#### Task directions
For the material below, the expected output is exactly the lines between the line holding "Screen dimensions: 806x343" and the line holding "Viewport: 1041px width, 585px height.", inclusive, with pictures left out.

[[ Dataset extract, beginning ]]

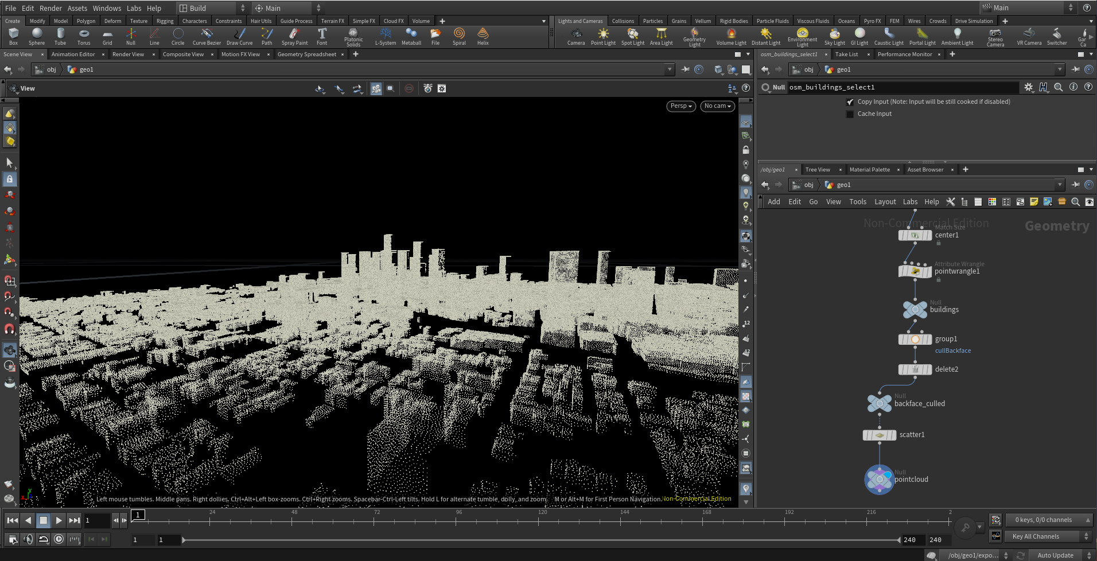Open the Layout menu in network editor
The width and height of the screenshot is (1097, 561).
coord(885,202)
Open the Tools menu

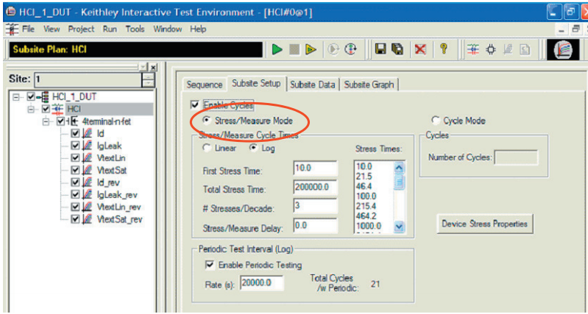point(135,29)
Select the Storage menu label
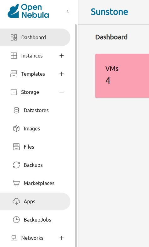 30,92
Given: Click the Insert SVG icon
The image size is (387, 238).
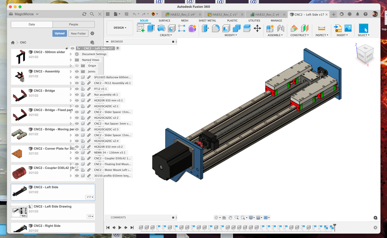Looking at the screenshot, I should click(x=338, y=28).
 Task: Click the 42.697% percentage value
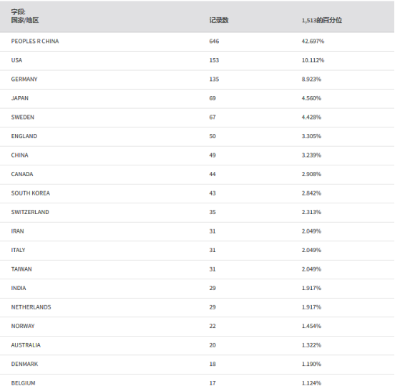point(313,41)
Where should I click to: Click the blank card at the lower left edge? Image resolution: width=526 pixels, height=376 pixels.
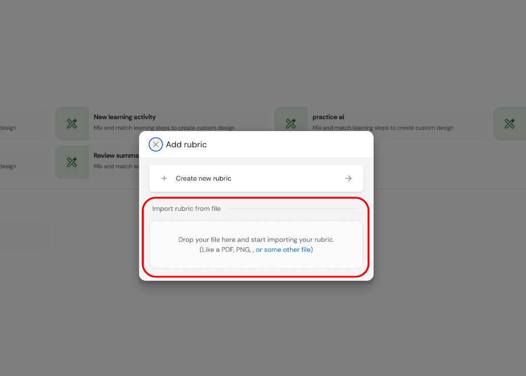pyautogui.click(x=24, y=236)
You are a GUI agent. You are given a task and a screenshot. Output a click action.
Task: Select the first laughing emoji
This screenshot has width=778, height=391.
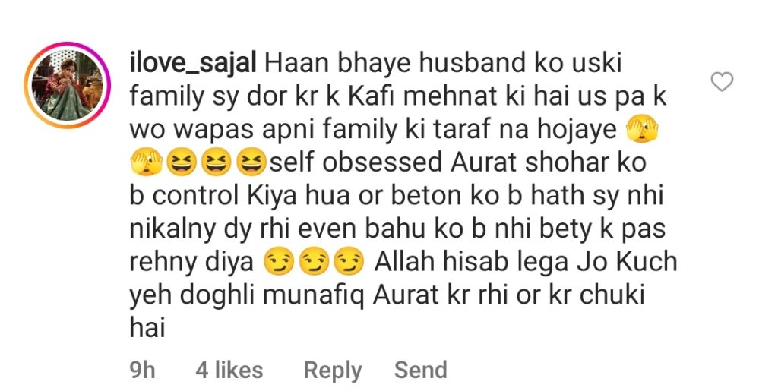[182, 163]
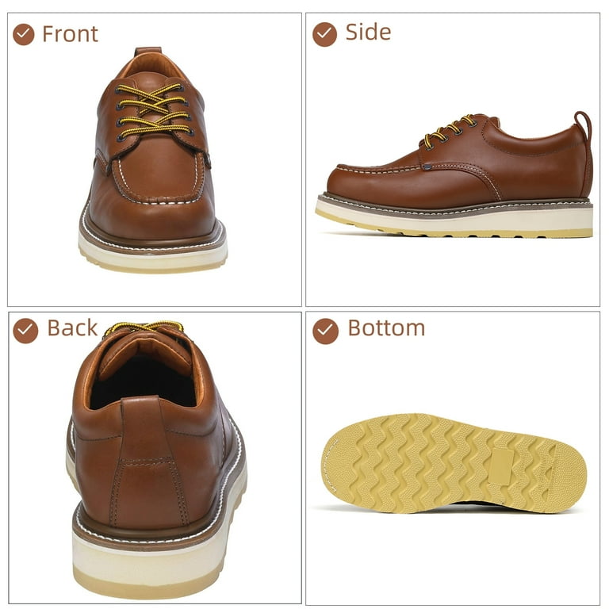Select the Side label text
The width and height of the screenshot is (609, 609).
tap(368, 32)
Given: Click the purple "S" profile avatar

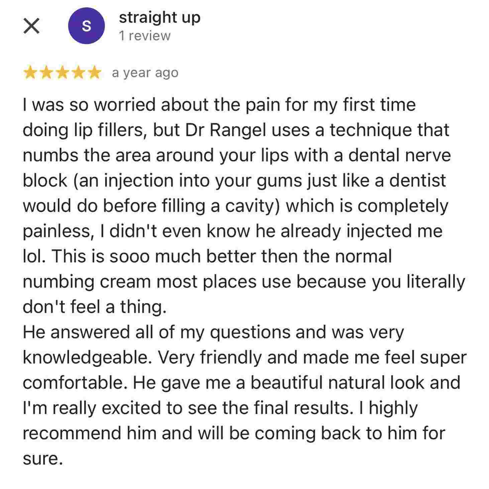Looking at the screenshot, I should pyautogui.click(x=86, y=26).
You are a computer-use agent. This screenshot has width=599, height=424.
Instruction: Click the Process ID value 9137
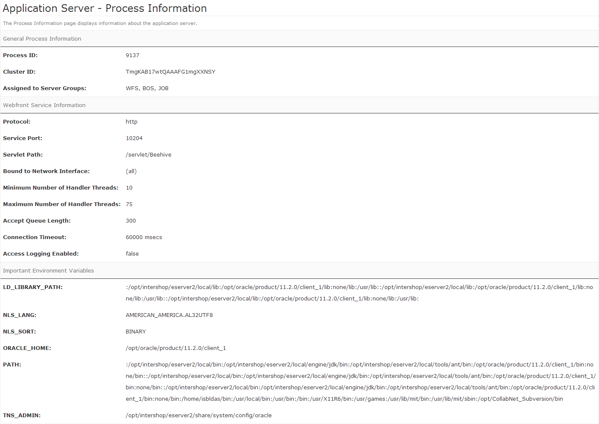(x=132, y=55)
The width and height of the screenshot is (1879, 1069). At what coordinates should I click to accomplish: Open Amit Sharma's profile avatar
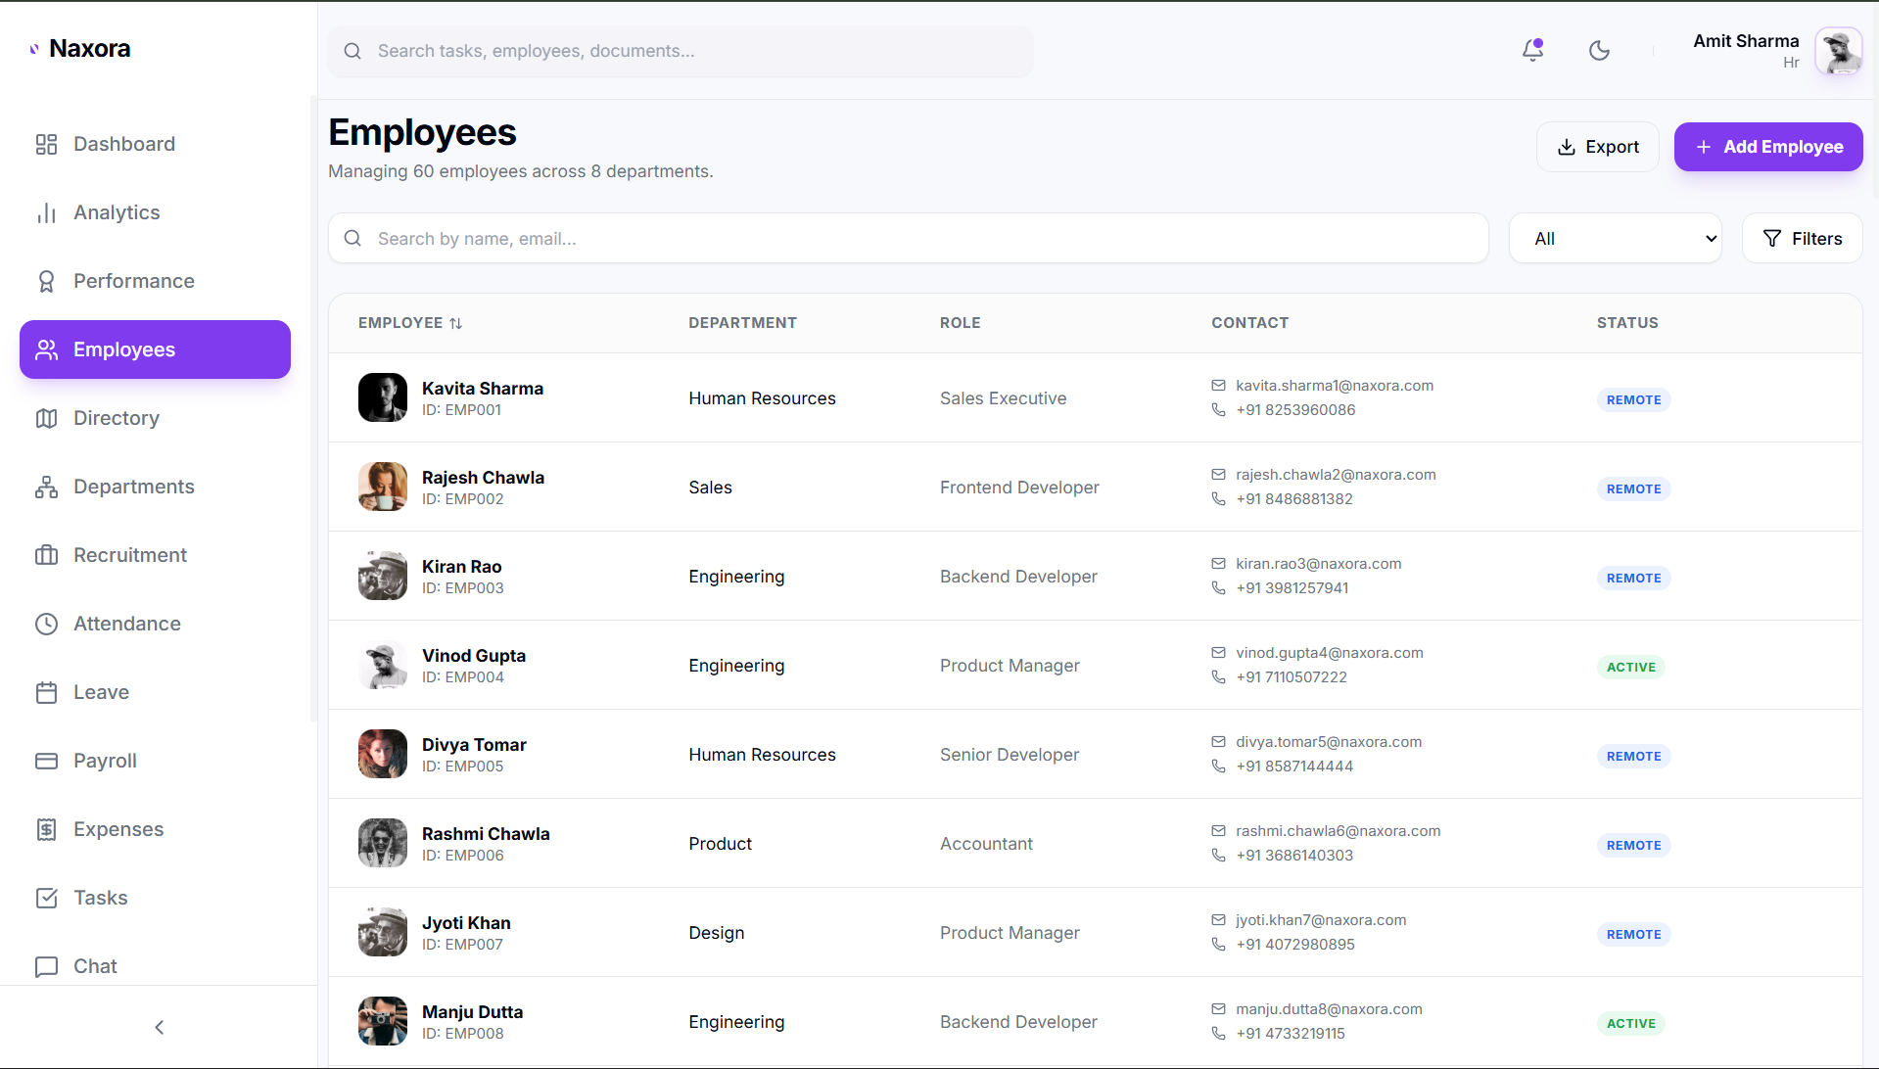(1838, 51)
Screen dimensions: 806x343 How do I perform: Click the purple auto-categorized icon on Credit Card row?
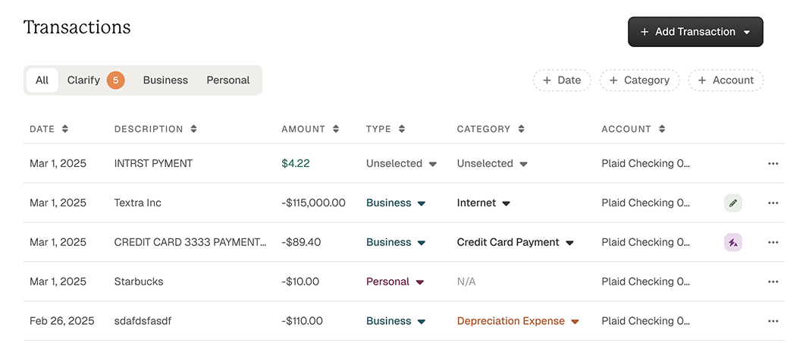732,243
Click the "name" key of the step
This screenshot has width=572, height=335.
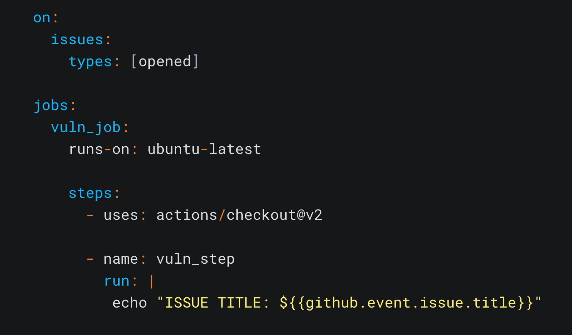[x=121, y=259]
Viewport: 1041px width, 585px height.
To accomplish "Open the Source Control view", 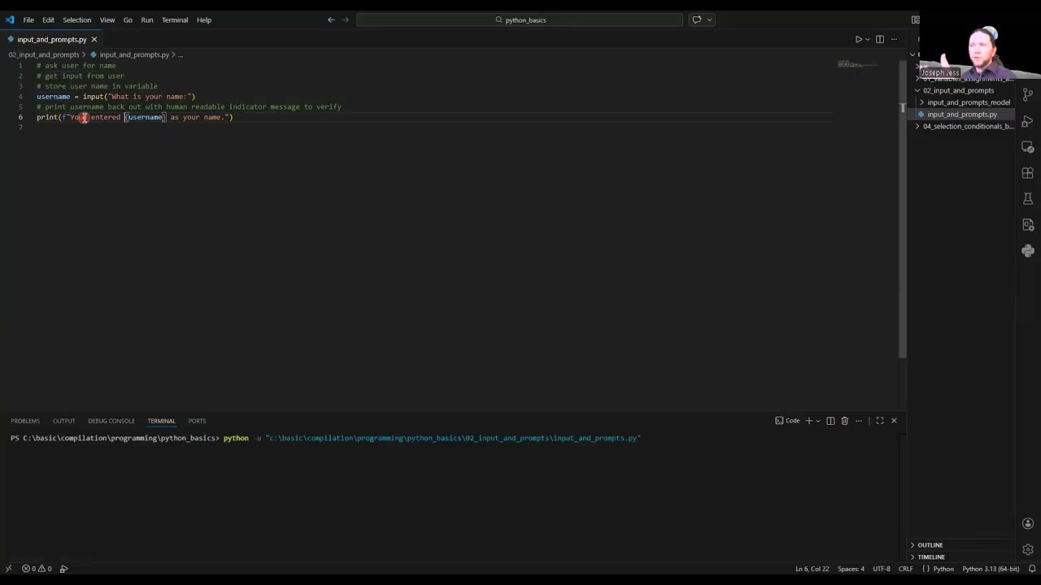I will pos(1028,95).
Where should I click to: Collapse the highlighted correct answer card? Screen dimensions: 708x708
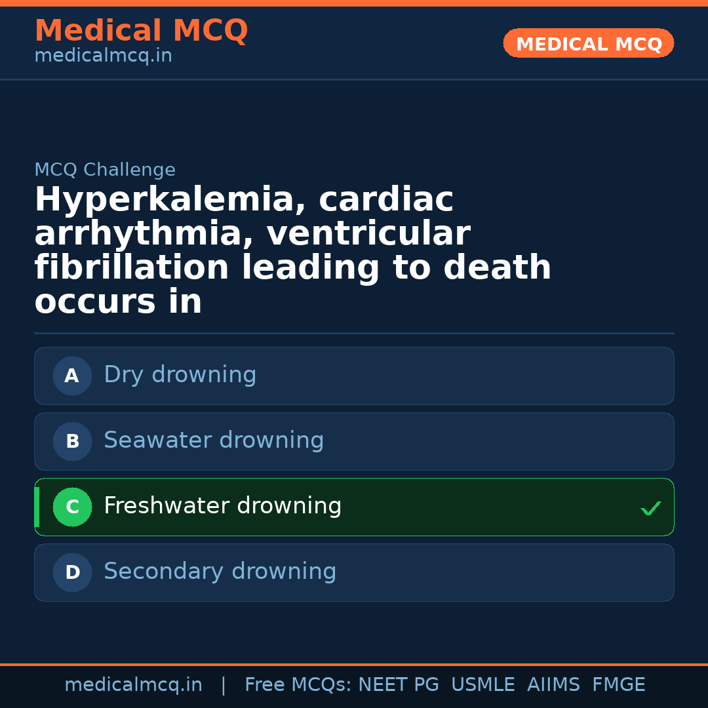(x=354, y=507)
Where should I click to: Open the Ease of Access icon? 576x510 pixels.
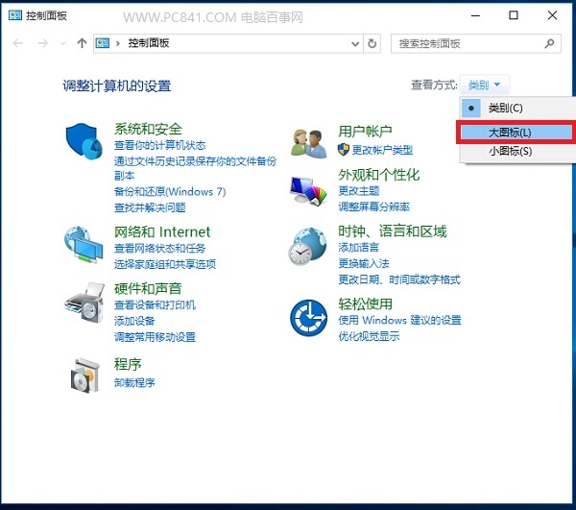(x=308, y=315)
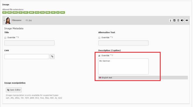The height and width of the screenshot is (107, 193).
Task: Collapse the 01.jpg image record
Action: (4, 20)
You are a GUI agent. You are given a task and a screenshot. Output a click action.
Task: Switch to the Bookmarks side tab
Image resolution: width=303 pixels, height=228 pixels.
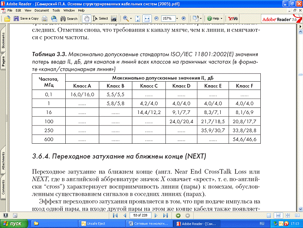(3, 40)
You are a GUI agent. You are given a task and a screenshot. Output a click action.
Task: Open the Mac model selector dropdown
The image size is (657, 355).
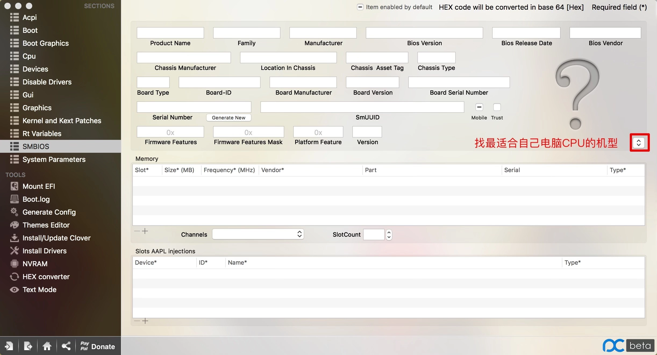pos(639,143)
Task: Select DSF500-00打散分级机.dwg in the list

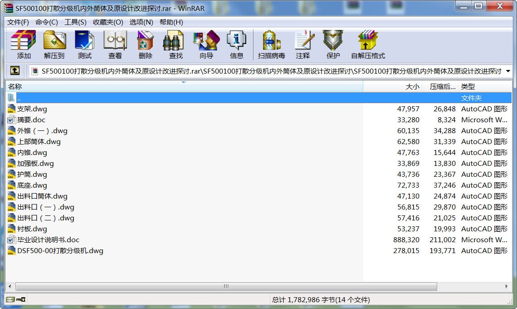Action: coord(60,251)

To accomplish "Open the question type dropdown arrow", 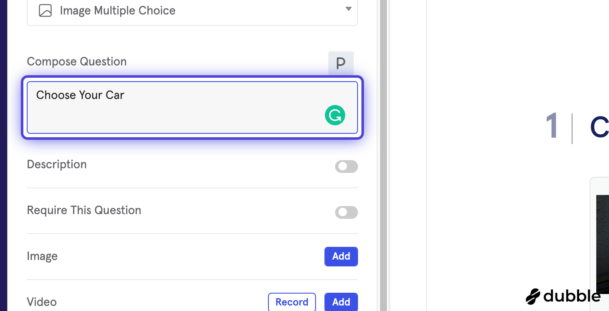I will 348,9.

[[ Dataset extract, end ]]

#### Written solution
Screen dimensions: 806x343 How do I perform: Click the purple auto-categorized icon on Credit Card row?
732,243
Click the "name" key of the step
This screenshot has width=572, height=335.
[x=121, y=259]
Viewport: 1041px width, 585px height.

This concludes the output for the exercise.